Dataset extract START

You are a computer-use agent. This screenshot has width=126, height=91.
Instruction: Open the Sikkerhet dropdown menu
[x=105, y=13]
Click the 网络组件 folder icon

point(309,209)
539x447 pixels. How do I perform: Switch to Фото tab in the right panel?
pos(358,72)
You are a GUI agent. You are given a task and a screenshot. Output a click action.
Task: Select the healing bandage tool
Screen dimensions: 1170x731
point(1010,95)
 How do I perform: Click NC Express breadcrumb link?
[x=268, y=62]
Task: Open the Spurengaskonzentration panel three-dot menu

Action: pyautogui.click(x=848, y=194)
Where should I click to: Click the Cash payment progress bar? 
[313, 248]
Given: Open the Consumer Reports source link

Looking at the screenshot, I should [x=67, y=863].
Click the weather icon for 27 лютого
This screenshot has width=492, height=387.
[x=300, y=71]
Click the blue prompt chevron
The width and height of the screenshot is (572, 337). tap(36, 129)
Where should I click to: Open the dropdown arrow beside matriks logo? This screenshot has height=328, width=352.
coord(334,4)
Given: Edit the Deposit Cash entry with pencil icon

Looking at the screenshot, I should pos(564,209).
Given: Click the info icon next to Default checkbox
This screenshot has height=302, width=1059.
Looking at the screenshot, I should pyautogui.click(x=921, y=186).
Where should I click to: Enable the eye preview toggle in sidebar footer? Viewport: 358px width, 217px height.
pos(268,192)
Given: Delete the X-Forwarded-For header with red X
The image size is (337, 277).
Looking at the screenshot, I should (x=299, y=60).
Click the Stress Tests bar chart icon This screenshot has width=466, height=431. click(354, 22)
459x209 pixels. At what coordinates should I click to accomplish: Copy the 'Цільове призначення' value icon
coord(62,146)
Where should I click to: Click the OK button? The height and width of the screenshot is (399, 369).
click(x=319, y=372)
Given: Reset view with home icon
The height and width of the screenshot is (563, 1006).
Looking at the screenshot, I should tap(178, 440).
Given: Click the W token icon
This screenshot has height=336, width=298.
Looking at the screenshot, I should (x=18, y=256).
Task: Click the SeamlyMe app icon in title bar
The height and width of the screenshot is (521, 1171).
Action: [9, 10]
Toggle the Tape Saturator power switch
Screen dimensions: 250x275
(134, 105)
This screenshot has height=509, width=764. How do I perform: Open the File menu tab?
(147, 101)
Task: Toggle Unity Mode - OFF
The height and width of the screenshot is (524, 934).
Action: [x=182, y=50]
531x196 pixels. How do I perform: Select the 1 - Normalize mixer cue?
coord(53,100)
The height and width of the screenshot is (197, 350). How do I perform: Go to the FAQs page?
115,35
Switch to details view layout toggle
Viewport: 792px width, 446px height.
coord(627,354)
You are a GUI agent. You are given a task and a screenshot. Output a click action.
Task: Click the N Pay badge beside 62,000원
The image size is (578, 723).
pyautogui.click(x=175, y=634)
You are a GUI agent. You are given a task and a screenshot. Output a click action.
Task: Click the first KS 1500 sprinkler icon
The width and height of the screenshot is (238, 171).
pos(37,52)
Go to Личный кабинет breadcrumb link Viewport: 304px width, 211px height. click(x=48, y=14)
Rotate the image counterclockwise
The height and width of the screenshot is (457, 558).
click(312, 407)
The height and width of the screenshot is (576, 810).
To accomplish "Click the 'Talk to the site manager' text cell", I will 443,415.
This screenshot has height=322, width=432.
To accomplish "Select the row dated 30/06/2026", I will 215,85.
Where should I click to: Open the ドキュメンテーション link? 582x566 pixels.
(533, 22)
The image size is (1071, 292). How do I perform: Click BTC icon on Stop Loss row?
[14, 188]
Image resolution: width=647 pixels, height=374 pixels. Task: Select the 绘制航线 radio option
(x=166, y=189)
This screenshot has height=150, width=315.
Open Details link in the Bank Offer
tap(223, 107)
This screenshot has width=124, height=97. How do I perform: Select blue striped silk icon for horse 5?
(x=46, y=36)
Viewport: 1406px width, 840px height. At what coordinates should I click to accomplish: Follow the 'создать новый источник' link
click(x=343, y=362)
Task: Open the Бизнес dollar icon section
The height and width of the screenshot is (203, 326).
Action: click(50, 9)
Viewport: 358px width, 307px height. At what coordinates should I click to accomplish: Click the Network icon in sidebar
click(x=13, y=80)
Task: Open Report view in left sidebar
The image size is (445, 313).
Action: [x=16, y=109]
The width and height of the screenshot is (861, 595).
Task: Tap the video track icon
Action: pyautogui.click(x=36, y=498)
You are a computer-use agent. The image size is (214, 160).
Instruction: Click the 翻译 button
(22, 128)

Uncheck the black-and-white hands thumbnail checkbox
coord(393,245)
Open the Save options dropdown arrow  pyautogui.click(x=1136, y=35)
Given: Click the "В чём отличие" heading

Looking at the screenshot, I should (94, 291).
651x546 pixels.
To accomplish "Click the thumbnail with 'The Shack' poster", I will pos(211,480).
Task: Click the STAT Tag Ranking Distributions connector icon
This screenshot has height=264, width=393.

Dataset extract END

• _Exercise_: Write only the number of lines above that contain "will".

• _Problem solution_: 3